Task material >>

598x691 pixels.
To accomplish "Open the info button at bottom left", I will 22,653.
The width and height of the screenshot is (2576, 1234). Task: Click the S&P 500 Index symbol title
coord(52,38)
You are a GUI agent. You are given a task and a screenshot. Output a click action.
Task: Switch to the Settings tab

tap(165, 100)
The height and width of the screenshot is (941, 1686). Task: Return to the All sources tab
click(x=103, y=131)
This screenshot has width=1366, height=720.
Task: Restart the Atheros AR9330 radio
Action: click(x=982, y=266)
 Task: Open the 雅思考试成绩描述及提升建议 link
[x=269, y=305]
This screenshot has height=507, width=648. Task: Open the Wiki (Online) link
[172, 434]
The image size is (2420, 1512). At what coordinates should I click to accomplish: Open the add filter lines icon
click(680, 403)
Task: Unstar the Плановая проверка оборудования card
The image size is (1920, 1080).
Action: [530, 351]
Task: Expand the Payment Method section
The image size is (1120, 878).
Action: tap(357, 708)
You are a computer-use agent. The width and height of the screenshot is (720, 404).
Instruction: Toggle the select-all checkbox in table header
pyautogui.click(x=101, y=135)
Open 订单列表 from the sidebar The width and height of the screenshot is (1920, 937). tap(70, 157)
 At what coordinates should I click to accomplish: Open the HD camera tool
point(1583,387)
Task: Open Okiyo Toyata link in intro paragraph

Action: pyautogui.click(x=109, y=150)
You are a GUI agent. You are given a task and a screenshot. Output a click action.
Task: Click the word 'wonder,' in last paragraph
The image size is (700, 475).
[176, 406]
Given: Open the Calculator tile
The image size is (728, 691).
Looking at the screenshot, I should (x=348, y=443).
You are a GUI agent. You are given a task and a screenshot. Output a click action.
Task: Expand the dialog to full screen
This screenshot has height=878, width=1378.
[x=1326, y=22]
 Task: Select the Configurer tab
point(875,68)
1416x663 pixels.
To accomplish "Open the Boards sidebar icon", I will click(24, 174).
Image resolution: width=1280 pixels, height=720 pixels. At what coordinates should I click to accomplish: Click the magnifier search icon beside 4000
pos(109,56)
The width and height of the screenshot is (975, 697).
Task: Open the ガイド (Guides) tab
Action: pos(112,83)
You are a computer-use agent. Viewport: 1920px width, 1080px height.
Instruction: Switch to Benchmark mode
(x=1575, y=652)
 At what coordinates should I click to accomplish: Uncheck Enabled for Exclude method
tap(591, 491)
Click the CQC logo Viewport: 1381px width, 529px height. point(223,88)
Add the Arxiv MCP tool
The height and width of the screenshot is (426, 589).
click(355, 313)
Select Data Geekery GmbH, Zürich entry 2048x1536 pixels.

Given task >> Put every line of the items above into a JSON list of strings, one string per line, leaving out blank lines.

Full response >>
[
  "598x691 pixels.",
  "To accomplish \"Open the info button at bottom left\", I will 22,653.",
  "The width and height of the screenshot is (2576, 1234). Task: Click the S&P 500 Index symbol title",
  "coord(52,38)",
  "You are a GUI agent. You are given a task and a screenshot. Output a click action.",
  "Task: Switch to the Settings tab",
  "tap(165, 100)",
  "The height and width of the screenshot is (941, 1686). Task: Return to the All sources tab",
  "click(x=103, y=131)",
  "This screenshot has width=1366, height=720.",
  "Task: Restart the Atheros AR9330 radio",
  "Action: click(x=982, y=266)",
  " Task: Open the 雅思考试成绩描述及提升建议 link",
  "[x=269, y=305]",
  "This screenshot has height=507, width=648. Task: Open the Wiki (Online) link",
  "[172, 434]",
  "The image size is (2420, 1512). At what coordinates should I click to accomplish: Open the add filter lines icon",
  "click(680, 403)",
  "Task: Unstar the Плановая проверка оборудования card",
  "The image size is (1920, 1080).",
  "Action: [530, 351]",
  "Task: Expand the Payment Method section",
  "The image size is (1120, 878).",
  "Action: tap(357, 708)",
  "You are a computer-use agent. The width and height of the screenshot is (720, 404).",
  "Instruction: Toggle the select-all checkbox in table header",
  "pyautogui.click(x=101, y=135)",
  "Open 订单列表 from the sidebar The width and height of the screenshot is (1920, 937). tap(70, 157)",
  " At what coordinates should I click to accomplish: Open the HD camera tool",
  "point(1583,387)",
  "Task: Open Okiyo Toyata link in intro paragraph",
  "Action: pyautogui.click(x=109, y=150)",
  "You are a GUI agent. You are given a task and a screenshot. Output a click action.",
  "Task: Click the word 'wonder,' in last paragraph",
  "The image size is (700, 475).",
  "[176, 406]",
  "Given: Open the Calculator tile",
  "The image size is (728, 691).",
  "Looking at the screenshot, I should (x=348, y=443).",
  "You are a GUI agent. You are given a task and a screenshot. Output a click action.",
  "Task: Expand the dialog to full screen",
  "This screenshot has height=878, width=1378.",
  "[x=1326, y=22]",
  " Task: Select the Configurer tab",
  "point(875,68)",
  "1416x663 pixels.",
  "To accomplish \"Open the Boards sidebar icon\", I will click(24, 174).",
  "Image resolution: width=1280 pixels, height=720 pixels. At what coordinates should I click to accomplish: Click the magnifier search icon beside 4000",
  "pos(109,56)",
  "The width and height of the screenshot is (975, 697).",
  "Task: Open the ガイド (Guides) tab",
  "Action: pos(112,83)",
  "You are a computer-use agent. Viewport: 1920px width, 1080px height.",
  "Instruction: Switch to Benchmark mode",
  "(x=1575, y=652)",
  " At what coordinates should I click to accomplish: Uncheck Enabled for Exclude method",
  "tap(591, 491)",
  "Click the CQC logo Viewport: 1381px width, 529px height. point(223,88)",
  "Add the Arxiv MCP tool",
  "The height and width of the screenshot is (426, 589).",
  "click(355, 313)",
  "Select Data Geekery GmbH, Zürich entry 2048x1536 pixels."
]